> _GOAL OF THE EXERCISE_
Each line in the entries below that holds the string "Browse" must be copied.

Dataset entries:
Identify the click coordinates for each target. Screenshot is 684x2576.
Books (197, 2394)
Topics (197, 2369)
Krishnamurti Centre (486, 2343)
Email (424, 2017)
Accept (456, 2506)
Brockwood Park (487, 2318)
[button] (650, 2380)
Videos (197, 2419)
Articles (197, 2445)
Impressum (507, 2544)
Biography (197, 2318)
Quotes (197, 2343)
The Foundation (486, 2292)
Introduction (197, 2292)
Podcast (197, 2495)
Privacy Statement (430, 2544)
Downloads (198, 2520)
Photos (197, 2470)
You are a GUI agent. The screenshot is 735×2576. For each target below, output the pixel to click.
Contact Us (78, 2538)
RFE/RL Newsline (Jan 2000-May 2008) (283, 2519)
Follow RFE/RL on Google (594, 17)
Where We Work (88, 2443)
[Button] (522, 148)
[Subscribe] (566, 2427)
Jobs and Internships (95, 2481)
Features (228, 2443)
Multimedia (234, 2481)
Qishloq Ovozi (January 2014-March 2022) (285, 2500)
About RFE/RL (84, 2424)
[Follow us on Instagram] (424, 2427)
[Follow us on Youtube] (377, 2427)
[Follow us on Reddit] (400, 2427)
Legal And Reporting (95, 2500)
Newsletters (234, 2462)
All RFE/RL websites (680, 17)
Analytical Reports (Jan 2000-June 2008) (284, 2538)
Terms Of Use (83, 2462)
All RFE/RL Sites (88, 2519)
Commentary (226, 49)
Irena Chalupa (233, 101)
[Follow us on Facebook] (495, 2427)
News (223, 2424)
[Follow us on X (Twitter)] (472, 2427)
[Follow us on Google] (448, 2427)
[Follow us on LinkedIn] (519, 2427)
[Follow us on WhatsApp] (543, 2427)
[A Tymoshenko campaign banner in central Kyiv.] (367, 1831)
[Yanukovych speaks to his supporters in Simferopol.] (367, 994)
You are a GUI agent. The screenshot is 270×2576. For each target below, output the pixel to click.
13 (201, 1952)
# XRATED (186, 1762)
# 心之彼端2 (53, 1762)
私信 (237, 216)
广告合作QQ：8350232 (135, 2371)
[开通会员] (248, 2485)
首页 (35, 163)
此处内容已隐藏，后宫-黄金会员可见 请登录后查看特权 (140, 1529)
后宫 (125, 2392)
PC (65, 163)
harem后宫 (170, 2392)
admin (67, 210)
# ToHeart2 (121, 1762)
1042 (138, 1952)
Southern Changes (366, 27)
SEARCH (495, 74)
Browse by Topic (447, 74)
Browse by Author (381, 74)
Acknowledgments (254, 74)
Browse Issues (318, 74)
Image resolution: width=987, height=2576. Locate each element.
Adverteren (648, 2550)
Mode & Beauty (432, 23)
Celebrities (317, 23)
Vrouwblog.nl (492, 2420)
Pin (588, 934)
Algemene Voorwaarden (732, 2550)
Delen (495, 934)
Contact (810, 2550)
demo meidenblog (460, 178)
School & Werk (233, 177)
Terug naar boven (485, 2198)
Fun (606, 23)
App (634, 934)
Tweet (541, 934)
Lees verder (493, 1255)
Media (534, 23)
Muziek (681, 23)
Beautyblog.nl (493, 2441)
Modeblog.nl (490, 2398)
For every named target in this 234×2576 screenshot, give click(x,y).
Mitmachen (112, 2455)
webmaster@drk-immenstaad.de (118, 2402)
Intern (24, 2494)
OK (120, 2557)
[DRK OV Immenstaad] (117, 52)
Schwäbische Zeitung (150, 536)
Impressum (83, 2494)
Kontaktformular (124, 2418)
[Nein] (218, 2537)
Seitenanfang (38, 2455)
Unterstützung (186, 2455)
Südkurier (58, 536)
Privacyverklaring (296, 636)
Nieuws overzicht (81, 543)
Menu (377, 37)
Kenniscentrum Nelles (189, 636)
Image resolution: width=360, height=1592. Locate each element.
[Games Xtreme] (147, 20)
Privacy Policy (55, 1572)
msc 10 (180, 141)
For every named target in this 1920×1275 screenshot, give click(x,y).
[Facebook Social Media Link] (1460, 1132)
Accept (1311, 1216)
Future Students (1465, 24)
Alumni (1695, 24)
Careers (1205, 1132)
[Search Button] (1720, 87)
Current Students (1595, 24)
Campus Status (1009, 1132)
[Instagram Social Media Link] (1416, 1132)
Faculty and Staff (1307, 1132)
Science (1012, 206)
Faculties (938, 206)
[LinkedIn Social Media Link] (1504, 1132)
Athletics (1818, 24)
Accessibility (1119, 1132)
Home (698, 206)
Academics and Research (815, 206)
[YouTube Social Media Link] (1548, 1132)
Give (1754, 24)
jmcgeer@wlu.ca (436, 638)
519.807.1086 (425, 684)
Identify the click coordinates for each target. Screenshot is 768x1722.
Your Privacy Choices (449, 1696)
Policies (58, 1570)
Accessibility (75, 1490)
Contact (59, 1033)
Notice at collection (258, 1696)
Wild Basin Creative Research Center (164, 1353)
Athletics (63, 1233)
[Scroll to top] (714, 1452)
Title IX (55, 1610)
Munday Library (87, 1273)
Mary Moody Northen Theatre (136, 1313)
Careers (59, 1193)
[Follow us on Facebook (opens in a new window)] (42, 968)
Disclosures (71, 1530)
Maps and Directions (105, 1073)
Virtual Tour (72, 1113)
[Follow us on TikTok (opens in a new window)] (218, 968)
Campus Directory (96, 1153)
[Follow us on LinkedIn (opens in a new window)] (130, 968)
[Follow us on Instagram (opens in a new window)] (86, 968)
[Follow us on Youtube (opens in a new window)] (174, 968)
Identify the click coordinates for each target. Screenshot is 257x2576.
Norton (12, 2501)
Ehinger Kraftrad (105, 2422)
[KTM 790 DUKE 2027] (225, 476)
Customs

> _ANSWER BOX_
Browse by Topic (447, 74)
Browse by Author (381, 74)
Browse Issues (318, 74)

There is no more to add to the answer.